• **Requirements**
(1) Answer these about the model-training excerpt:
(a) What sign during training does it say may mean the model is overfitting?
(b) How many epochs does the training loop run?
(c) According to the code comment, why are the labels converted to float?
(2) Resume the model-training excerpt after its last line and carry it forward.

In addition to training the model, we will save a version of the model (each epoch) with the best validation accuracy. During training watch for losses that are too small, the model may be overfitting.

Note: 
- Please change the epochs as necessary, taking into account both training time and resulting performance.
- Feel free to update the saved "Model Name", as to avoid overwriting previous iterations and experiments.

In [None]:
# Train the Model
model.train()
best_auc, best_epoch, best_model = 0, 0, model

for epoch in range(20):
    epoch_loss = 0


    for inputs, labels in train_loader:
        inputs, labels = inputs.to(device), labels.to(device)

        optimizer.zero_grad()
        outputs = model(inputs).squeeze()

        # Ensure outputs and labels are correctly shaped
        labels = labels.float()  # Ensure labels are float for BCELoss

        loss = criterion(outputs, labels)

        loss.backward()
        optimizer.step()

        epoch_loss += loss.item()

• **Recorded data**

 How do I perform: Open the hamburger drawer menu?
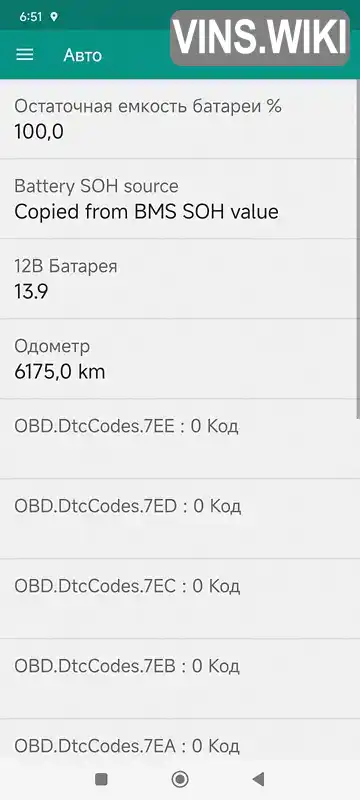click(x=24, y=55)
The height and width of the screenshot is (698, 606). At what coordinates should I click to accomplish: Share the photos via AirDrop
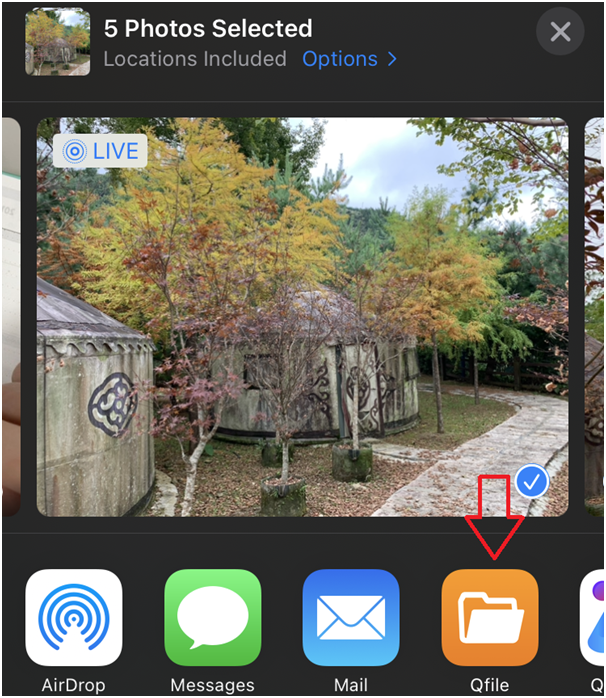point(74,618)
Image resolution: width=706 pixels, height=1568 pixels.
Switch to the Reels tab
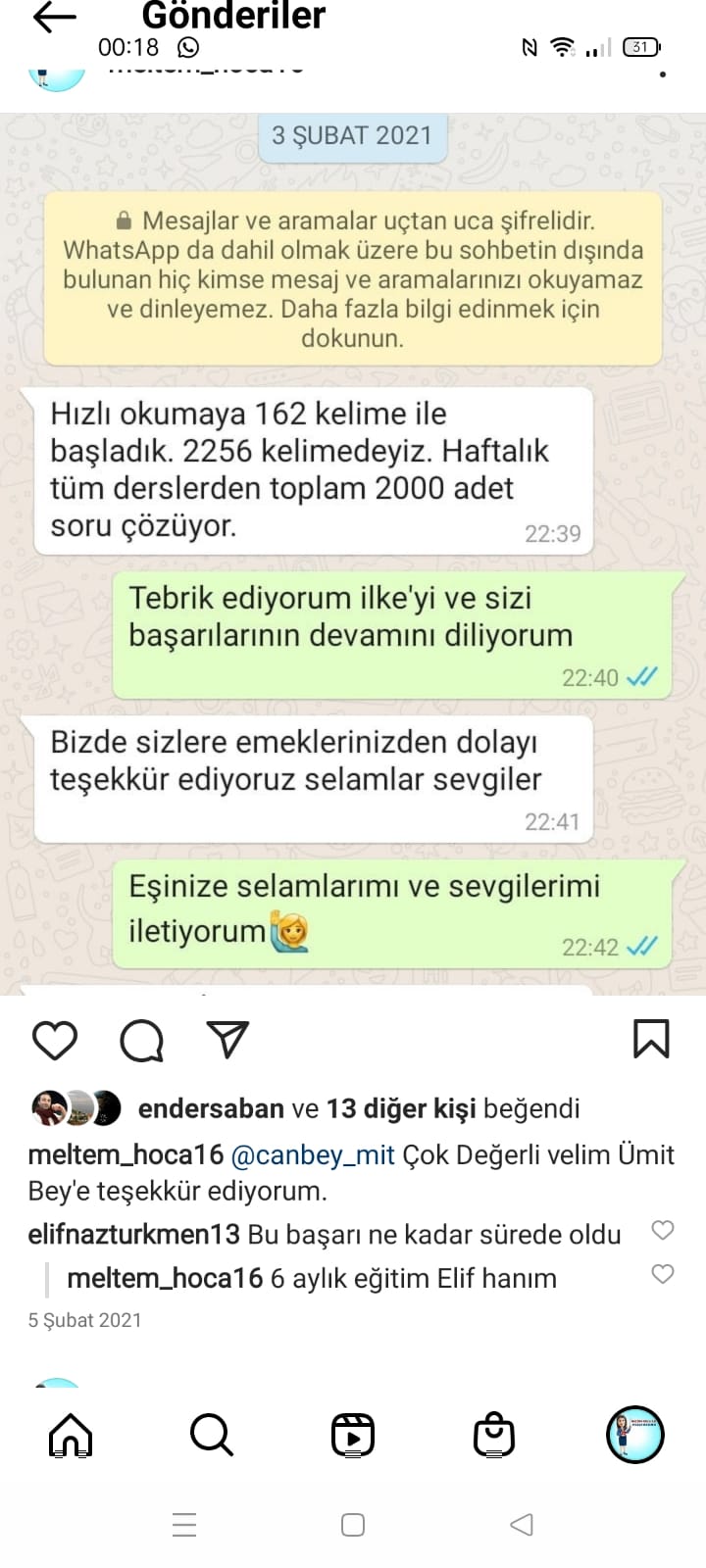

• **Per-task answers**
(1)
(a) Losses that are too small.
(b) 20 epochs.
(c) So that they are floats for BCELoss.

(2)
    # Evaluate the model after each epoch
    val_auc = evaluate(model, device, val_loader, criterion)
    scheduler.step()
    if val_auc > best_auc:
        best_auc = val_auc
        best_model = model
        best_epoch = epoch + 1

    # Print the results for each epoch
    print(f'Epoch: {epoch+1}, Train Loss: {epoch_loss:.4f}, Val. AUC: {val_auc:.4f}')

# Save the best model
torch.save(best_model.state_dict(), 'BestModel_' + str(best_epoch) + '.ckpt')

Epoch: 1, Train Loss: 25.0141, Val. AUC: 0.9801
Epoch: 2, Train Loss: 42.7203, Val. AUC: 0.9753
Epoch: 3, Train Loss: 24.9684, Val. AUC: 0.9767
Epoch: 4, Train Loss: 15.3840, Val. AUC: 0.9871
Epoch: 5, Train Loss: 9.4232, Val. AUC: 0.9913


## Model Testing

Test the model (against the test dataset), the result of this cell will be an excel spreadsheet that can be submitted to the [Zindi Competition](https://zindi.africa/competitions/miia-pothole-image-classification-challenge/submit).

In [None]:
# Function for testing the model
def test(model, device, test_loader):
    model.eval()
    test_probs = []

    with torch.no_grad():
        for inputs, _ in test_loader:
            inputs = inputs.to(device)
            outputs = model(inputs)
            # Get probabilities for the positive class
            probs = outputs.sigmoid().cpu().numpy()
            test_probs.extend(probs.squeeze())

    return test_probs

# Load the Test DataSet
test_dataset = CustomDataset(csv_file=test_path, root_dir=data_path, transform=val_transform)
test_loader = DataLoader(test_dataset, batch_size=64, shuffle=False)

# Test the model
test_probs = test(best_model, device, test_loader)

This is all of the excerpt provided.